Pedofilia, chiesti dieci anni di carcere per Elisandro

La richiesta del pm al processo a Bologna per atti sessuali con minori

Elisandro Dos Anjos Costa

Elisandro Dos Anjos Costa

Reggio Emilia, 28 settembre 2017 – Una condanna a quindici anni di reclusione e una multa di sessantamila euro, che per il rito abbreviato sarebbero ridotti a dieci anni e 40 mila euro. E’ quanto ha richiesto il sostituto procuratore di Bologna, Roberto Ceroni, per Elisandro Dos Anjos Costa, il quarantenne di origine brasiliana, accusato di atti sessuali con minori e detenzione di materiale pedopornografico.

L'uomo è stato arrestato nell'estate dello scorso anno dai carabinieri, dopo che aveva tentato di uccidere con un coltello una donna di 52 anni, che a Reggio era intervenuta per difendere il figlio proprio dalle attenzioni del quarantenne. Dalle indagini erano emersi gli adescamenti compiuti verso minorenni negli ultimi anni. In apertura di processo, l'imputato ha dichiarato di “provare vergogna” e di essere “molto pentito per quanto commesso”, giustificando il suo atteggiamento con la “solitudine”.

Il racconto choc di un ragazzino

Al termine del suo intervento, la difesa del quarantenne ha chiesto di procedere con una perizia psichiatrica sulle capacità di intendere e di volere dell'imputato.
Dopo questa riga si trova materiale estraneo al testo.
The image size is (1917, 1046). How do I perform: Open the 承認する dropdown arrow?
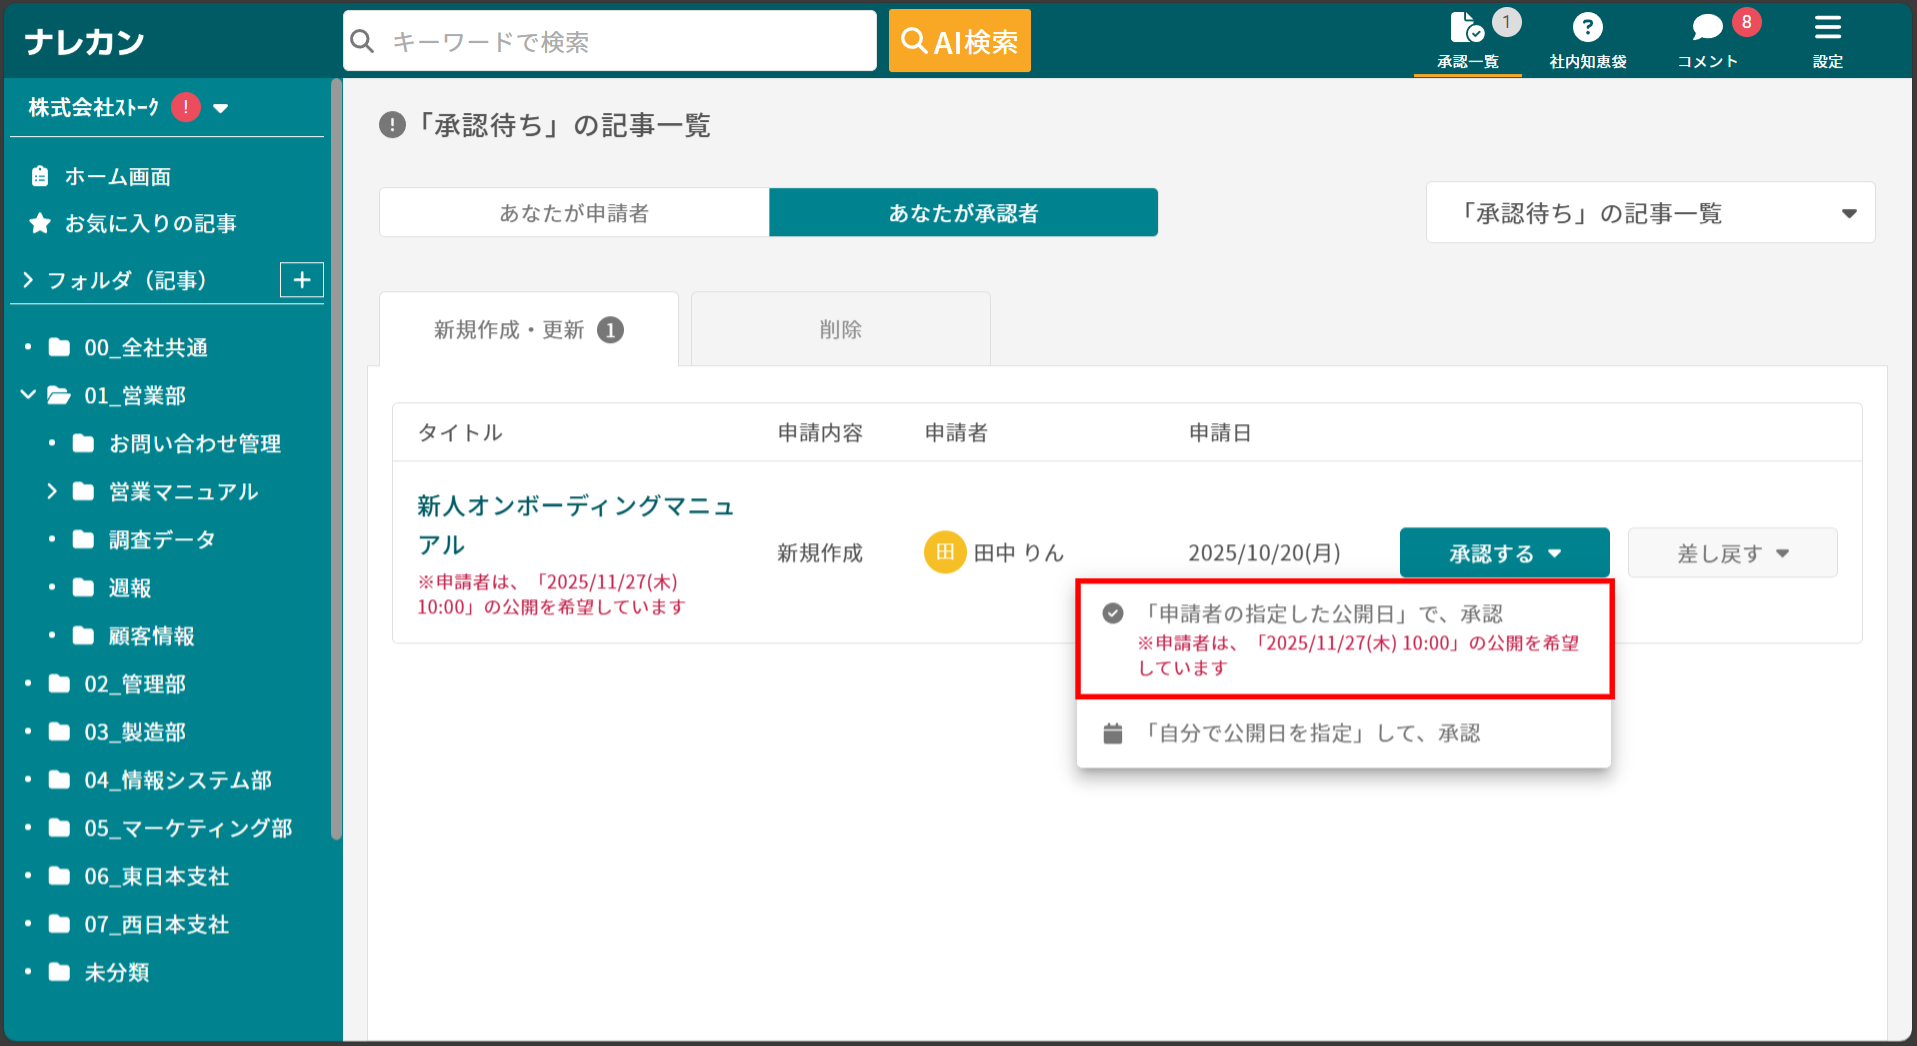(x=1554, y=552)
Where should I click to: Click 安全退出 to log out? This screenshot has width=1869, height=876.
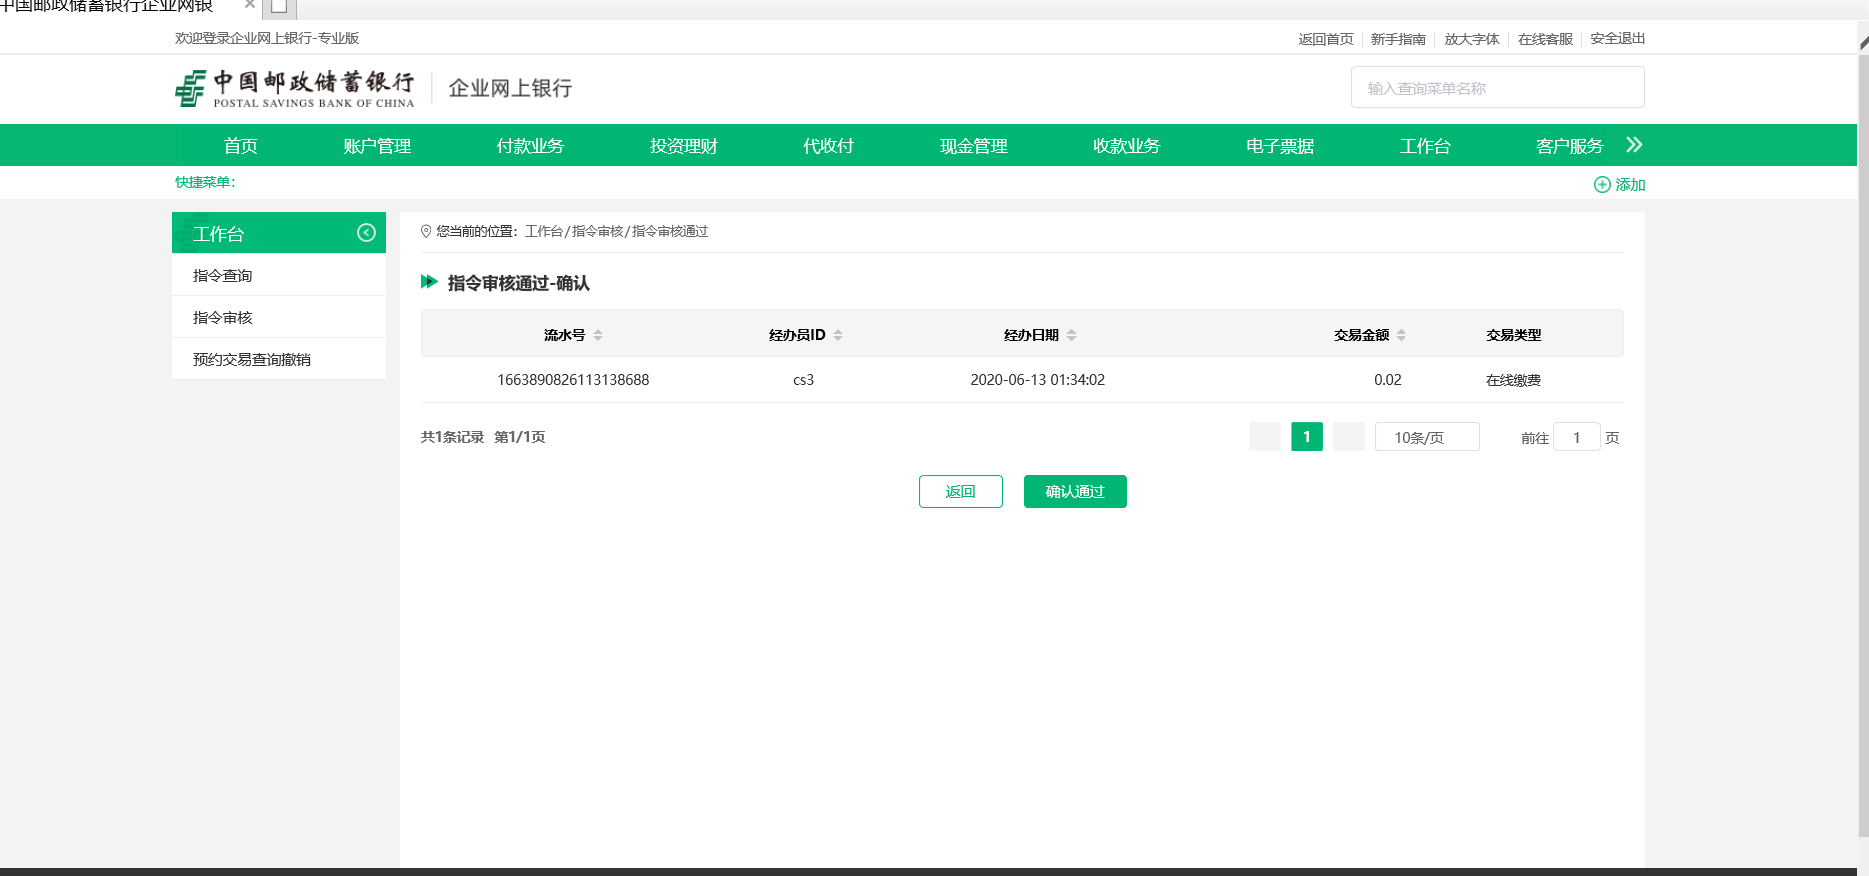click(1617, 39)
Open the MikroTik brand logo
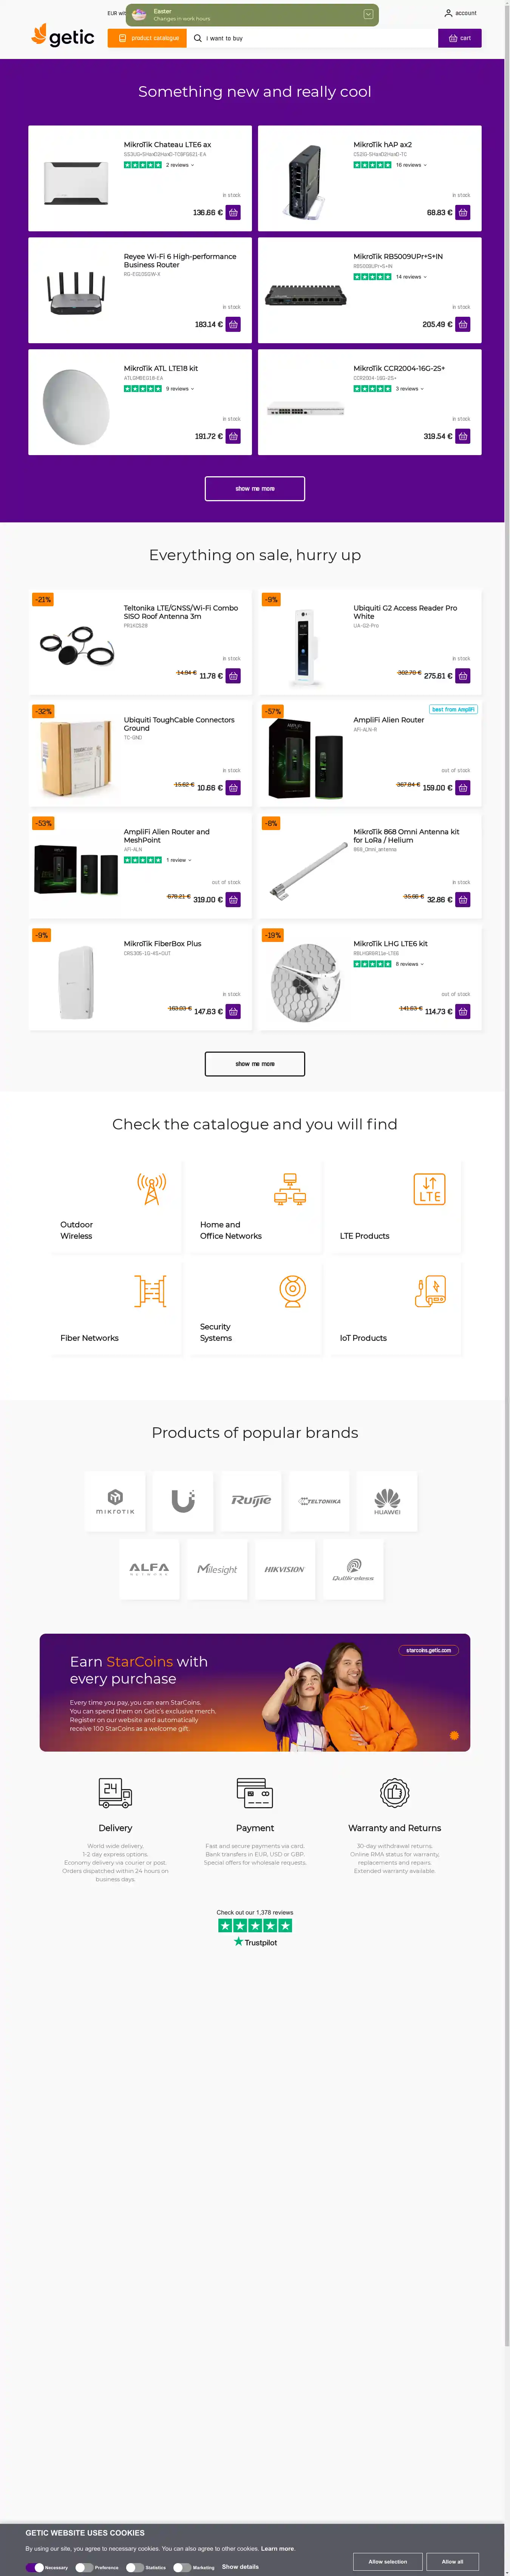 pos(115,1500)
Pm e parte civile si sono opposte e il Gup ha disposto il procedere senza la perizia. L'udienza è stata aggiornata al 7 dicembre, quando saranno chiamate in causa la parte civile (il Comune di Reggio è stato ammesso, ma non l’associazione La Caramella Buona) e la difesa.

E proprio l’associazione esclusa dal processo ha protestato: “E’ stato completamente cancellato il principio sancito dalla Suprema Corte di Cassazione – dice il presidente Roberto Mirabile – che consente alle associazioni di costituirsi parte civile nel caso il reato posto in essere vada a ledere il proprio oggetto statutario. Se dovesse passare questo principio, vedremmo precluso il diritto di accedere ai processi per tutte quelle realtà che tutelano quei cittadini che, in questo modo, si vedrebbero sostanzialmente abbandonati a loro stessi, costringendoli a vivere il difficile percorso processuale in perfetta solitudine”.